REQUEST: Count the lines of the rows below that contain the string "beside", treating uppercase and lowercase letters as distinct. Report only the number.
***** DATA IN THIS EXERCISE
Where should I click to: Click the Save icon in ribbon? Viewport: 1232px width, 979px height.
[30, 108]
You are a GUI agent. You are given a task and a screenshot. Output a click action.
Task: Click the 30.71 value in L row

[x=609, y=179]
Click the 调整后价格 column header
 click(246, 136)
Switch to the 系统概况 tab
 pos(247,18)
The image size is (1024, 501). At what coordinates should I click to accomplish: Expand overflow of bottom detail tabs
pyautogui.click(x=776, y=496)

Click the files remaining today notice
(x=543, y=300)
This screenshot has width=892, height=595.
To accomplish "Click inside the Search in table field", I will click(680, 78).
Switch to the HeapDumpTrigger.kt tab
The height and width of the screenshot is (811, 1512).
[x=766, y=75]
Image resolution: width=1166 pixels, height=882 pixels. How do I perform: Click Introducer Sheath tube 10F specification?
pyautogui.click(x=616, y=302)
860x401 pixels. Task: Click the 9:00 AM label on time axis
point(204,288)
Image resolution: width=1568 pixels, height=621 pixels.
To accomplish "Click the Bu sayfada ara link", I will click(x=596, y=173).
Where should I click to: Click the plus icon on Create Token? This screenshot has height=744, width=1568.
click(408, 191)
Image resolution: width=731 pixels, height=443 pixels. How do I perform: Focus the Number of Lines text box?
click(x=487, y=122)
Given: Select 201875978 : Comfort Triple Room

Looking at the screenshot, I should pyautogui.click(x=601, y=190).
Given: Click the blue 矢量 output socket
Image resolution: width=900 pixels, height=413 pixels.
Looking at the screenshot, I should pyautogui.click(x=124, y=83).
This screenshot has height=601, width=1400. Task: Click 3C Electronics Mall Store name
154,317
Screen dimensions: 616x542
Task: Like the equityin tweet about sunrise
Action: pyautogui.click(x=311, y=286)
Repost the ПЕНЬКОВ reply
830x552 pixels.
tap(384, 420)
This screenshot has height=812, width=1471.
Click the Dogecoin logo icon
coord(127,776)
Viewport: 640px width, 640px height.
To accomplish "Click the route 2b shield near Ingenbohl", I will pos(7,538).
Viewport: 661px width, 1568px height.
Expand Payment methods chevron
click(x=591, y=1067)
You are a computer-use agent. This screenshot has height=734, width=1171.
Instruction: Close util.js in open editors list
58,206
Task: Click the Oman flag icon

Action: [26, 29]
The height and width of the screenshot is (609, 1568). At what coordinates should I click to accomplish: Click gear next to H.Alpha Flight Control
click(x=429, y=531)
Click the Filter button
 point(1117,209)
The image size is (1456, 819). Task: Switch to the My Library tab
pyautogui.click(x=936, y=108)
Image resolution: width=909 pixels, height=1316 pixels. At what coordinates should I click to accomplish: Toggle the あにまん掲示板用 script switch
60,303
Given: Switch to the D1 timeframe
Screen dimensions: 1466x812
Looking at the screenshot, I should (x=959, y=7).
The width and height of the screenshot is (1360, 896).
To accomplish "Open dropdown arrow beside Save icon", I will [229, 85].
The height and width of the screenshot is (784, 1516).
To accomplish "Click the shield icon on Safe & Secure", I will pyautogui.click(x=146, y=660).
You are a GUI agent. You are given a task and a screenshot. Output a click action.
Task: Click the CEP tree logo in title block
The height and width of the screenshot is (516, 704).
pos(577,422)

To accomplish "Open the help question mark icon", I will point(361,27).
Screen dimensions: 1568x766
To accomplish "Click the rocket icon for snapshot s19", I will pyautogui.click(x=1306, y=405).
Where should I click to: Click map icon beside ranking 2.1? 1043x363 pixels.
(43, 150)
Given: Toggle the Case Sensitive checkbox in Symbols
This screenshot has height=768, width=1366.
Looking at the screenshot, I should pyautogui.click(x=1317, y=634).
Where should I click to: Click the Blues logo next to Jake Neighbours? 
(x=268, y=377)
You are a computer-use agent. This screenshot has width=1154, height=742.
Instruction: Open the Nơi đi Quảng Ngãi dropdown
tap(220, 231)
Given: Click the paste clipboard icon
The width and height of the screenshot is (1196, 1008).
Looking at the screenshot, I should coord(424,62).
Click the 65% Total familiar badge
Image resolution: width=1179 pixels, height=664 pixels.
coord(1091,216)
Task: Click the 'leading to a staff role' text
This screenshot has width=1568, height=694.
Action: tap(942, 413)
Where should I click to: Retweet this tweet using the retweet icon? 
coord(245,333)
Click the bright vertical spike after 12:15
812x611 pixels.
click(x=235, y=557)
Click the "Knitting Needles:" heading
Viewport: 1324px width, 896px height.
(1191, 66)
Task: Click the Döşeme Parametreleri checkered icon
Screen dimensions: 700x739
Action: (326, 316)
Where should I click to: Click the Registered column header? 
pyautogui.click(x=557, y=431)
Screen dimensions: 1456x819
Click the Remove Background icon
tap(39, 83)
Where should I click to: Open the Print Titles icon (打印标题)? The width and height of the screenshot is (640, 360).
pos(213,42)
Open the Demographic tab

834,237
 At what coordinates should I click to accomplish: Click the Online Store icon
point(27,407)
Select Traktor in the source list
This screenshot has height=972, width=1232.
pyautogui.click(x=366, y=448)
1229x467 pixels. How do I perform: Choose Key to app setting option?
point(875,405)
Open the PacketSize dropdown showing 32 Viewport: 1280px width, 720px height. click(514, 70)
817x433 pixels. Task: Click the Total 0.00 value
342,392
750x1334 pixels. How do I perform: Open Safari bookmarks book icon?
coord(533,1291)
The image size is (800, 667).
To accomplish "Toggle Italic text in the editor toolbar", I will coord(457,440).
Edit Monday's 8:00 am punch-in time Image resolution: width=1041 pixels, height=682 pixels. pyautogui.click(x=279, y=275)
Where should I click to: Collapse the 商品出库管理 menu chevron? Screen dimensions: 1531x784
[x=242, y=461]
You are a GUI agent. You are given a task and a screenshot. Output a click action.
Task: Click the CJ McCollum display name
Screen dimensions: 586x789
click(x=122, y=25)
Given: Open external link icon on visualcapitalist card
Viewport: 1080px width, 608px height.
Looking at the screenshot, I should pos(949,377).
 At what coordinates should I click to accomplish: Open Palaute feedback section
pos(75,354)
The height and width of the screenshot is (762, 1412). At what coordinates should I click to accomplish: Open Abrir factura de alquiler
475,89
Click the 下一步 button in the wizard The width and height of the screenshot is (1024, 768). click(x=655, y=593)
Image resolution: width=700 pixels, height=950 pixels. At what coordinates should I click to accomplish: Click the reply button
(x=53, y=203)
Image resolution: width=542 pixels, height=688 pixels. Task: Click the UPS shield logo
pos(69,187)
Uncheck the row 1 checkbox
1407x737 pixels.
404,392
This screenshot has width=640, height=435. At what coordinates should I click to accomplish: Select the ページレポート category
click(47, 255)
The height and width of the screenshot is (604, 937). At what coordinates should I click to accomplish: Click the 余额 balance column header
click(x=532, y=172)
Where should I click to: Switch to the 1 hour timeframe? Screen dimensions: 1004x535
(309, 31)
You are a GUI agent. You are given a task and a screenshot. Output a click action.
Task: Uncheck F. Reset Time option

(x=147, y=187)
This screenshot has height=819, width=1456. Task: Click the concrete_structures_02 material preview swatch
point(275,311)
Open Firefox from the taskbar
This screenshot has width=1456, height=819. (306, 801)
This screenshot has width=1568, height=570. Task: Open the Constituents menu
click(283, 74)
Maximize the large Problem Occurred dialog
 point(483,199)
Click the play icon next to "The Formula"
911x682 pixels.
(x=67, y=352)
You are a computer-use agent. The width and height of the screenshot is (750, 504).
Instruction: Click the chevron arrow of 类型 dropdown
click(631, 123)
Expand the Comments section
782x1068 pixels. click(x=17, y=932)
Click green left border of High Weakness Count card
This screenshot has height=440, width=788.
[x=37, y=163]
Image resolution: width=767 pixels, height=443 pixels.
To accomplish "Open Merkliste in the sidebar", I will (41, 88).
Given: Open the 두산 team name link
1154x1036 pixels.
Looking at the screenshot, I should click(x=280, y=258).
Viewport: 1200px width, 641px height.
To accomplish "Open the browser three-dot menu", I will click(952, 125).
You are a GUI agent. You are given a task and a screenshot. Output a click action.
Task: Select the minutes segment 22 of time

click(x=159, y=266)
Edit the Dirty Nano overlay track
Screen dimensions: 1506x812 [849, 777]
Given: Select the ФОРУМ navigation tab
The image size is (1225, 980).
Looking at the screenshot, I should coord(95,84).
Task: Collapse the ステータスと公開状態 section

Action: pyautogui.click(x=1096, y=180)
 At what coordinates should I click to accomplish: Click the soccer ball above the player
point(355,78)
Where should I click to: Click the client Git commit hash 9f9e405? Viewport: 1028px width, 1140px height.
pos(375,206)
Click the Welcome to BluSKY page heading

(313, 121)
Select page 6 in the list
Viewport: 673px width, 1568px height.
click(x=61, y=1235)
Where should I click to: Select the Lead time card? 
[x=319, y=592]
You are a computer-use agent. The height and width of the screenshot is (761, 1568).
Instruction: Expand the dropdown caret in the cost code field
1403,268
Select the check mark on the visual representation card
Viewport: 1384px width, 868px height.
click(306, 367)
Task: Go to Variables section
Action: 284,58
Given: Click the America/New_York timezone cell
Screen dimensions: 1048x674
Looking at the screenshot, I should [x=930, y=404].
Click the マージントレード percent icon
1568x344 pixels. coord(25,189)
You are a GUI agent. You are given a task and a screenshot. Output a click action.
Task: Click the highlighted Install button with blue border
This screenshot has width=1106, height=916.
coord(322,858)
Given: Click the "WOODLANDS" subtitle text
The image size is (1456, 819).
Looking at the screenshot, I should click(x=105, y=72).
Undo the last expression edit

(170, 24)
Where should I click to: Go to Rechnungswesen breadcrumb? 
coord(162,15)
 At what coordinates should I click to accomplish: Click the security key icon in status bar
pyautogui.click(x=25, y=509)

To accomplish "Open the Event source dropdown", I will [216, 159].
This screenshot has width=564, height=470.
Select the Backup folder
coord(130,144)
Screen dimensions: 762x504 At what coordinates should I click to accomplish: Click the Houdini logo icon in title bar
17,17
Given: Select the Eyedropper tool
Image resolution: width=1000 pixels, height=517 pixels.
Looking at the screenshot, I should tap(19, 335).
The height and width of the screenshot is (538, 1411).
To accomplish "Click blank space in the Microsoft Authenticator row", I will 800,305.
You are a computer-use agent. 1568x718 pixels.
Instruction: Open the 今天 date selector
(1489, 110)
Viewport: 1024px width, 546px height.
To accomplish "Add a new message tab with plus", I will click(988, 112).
**********
THE ANSWER: 2